Description of the task: Your reply should consist solely of the number of lines in the data that contain "blue".

Dataset items

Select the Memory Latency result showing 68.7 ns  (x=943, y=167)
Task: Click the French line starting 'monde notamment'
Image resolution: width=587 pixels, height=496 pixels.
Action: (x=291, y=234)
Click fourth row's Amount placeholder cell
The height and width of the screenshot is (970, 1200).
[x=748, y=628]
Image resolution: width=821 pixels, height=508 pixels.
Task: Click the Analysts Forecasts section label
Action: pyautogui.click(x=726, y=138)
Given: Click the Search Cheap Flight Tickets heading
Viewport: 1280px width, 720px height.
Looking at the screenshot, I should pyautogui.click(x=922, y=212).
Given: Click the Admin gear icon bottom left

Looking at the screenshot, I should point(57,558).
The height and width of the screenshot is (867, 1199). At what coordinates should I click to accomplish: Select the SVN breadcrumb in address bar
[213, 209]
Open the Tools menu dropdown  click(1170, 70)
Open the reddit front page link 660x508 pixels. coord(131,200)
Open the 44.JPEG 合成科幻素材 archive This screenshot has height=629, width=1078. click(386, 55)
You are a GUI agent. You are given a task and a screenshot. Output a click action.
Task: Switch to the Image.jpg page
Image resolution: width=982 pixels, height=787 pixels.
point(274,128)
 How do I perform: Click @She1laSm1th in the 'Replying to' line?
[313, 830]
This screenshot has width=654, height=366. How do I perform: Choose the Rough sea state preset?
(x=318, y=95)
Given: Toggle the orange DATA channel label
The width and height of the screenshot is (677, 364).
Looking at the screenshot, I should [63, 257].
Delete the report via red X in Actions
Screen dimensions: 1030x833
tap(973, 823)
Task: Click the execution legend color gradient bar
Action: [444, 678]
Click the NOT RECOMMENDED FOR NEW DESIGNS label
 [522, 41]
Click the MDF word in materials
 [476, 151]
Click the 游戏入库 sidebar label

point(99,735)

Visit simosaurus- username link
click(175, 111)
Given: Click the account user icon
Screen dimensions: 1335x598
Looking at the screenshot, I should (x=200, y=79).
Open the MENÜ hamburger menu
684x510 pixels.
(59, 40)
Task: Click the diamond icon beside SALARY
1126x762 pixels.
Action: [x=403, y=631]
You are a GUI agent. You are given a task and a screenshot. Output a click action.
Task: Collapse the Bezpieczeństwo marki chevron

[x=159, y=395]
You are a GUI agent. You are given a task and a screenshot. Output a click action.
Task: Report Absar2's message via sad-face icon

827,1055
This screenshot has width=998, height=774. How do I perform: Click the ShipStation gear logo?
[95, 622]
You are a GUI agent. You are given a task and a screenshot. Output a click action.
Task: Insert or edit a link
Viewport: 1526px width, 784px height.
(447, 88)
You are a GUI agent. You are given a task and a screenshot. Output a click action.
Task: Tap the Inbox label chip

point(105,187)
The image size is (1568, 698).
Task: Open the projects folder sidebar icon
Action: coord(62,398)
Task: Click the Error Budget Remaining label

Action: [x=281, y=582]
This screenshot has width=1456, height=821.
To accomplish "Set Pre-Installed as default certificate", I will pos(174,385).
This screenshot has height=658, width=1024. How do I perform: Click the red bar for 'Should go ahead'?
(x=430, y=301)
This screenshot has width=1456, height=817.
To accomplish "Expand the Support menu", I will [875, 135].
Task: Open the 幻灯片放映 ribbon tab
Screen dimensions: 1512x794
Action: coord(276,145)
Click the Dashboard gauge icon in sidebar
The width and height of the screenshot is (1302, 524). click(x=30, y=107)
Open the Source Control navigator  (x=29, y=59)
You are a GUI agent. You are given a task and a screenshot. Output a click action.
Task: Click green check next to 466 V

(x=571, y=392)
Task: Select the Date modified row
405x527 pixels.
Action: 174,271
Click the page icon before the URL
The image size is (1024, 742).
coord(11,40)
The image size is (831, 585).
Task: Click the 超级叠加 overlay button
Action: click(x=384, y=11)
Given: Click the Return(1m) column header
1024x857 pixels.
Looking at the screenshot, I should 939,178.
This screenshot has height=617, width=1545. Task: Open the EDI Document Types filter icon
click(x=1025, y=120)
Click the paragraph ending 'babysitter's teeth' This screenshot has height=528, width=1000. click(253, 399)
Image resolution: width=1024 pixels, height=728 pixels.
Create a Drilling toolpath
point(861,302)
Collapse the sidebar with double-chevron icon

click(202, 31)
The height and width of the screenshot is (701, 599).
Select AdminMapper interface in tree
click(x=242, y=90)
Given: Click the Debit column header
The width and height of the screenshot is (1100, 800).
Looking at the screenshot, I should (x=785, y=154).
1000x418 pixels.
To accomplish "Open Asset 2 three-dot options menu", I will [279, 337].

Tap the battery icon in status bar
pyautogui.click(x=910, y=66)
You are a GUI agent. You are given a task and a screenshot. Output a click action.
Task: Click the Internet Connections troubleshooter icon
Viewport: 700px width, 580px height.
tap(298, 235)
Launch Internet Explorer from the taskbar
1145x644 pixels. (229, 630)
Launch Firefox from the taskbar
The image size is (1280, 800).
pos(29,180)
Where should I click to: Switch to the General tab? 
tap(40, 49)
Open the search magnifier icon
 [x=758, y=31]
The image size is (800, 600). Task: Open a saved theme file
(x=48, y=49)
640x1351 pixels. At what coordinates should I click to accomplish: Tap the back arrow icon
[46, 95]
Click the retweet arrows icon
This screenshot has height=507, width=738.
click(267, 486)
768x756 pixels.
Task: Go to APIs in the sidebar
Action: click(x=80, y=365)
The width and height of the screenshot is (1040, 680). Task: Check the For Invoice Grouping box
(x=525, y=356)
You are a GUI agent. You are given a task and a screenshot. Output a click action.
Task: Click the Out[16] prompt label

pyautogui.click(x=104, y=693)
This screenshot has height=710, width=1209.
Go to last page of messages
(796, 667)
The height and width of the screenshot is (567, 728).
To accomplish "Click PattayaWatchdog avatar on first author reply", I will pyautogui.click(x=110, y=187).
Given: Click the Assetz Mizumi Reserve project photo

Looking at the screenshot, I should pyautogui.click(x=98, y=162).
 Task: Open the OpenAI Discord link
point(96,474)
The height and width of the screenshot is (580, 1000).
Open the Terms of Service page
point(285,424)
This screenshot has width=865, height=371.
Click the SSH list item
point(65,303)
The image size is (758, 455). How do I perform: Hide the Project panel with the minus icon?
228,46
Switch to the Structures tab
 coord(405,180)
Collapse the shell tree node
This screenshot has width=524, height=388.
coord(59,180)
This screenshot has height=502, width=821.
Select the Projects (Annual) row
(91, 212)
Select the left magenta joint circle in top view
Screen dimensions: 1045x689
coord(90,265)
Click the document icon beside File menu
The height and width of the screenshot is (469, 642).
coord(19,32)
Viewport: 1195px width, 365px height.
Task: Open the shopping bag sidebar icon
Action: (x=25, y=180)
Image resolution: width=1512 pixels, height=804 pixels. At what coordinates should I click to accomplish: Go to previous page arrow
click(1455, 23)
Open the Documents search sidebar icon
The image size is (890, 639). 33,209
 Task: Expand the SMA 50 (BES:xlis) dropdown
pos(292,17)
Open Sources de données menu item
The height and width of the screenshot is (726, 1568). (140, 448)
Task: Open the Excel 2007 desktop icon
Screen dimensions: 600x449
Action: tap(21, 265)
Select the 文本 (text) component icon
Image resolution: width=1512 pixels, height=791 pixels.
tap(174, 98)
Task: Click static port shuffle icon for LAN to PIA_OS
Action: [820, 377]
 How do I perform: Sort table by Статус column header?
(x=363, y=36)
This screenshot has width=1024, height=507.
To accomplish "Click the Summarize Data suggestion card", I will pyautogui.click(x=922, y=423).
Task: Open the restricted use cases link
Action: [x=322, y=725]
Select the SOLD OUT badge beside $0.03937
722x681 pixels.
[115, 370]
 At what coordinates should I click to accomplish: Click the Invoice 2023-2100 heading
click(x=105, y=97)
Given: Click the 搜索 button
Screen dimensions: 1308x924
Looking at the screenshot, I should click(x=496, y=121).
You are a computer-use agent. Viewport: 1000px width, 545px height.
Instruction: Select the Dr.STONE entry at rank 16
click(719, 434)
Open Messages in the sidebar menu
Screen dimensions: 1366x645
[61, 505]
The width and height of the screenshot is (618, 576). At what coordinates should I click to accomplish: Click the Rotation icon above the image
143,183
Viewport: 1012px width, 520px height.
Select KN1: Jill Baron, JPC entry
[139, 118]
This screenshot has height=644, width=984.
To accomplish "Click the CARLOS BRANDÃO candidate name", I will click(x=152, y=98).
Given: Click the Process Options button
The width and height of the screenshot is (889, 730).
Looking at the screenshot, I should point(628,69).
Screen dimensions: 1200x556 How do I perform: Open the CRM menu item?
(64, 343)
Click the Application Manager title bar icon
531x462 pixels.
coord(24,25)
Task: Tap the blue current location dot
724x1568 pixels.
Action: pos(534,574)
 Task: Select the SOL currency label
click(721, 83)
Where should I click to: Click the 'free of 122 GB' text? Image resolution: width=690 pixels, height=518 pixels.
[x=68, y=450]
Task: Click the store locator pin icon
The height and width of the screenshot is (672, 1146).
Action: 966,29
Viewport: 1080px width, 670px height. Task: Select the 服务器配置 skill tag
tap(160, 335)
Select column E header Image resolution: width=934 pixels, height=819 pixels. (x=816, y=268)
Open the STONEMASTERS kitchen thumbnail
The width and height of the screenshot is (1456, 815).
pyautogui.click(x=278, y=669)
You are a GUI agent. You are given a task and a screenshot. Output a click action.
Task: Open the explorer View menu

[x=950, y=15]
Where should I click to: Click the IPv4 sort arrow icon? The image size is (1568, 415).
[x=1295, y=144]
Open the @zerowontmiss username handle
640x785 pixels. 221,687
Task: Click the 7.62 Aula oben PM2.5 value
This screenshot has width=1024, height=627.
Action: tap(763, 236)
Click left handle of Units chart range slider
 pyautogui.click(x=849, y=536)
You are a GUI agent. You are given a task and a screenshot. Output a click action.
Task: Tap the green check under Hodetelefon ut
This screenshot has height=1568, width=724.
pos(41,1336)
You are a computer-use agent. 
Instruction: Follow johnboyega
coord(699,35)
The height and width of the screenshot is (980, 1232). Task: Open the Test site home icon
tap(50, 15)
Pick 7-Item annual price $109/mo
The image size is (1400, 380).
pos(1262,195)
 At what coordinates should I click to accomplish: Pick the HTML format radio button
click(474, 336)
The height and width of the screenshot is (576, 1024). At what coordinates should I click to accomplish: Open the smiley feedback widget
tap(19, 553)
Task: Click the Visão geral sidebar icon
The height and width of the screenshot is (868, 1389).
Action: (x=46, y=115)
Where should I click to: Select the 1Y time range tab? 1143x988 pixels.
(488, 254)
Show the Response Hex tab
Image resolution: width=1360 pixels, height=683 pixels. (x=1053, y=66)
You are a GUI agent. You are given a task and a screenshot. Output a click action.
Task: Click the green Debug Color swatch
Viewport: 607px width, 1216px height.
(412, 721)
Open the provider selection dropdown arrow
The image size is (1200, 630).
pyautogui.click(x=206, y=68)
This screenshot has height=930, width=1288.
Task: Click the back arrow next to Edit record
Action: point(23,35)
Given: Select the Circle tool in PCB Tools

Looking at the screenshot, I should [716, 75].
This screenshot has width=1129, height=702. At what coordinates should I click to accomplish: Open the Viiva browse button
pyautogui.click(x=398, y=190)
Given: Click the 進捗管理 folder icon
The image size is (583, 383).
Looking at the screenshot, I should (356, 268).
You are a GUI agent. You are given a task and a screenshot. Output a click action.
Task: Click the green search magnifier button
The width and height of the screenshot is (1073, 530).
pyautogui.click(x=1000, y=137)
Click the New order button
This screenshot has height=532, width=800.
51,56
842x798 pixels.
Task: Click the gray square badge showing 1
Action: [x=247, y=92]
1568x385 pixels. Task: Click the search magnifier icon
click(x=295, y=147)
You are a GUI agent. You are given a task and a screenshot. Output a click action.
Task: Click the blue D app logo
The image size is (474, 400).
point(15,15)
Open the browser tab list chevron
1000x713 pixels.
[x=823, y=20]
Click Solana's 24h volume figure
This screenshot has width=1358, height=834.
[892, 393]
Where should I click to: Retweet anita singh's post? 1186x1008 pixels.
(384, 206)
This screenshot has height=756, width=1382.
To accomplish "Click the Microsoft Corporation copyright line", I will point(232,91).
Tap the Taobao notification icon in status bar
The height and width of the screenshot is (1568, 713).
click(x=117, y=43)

Exercise output: 2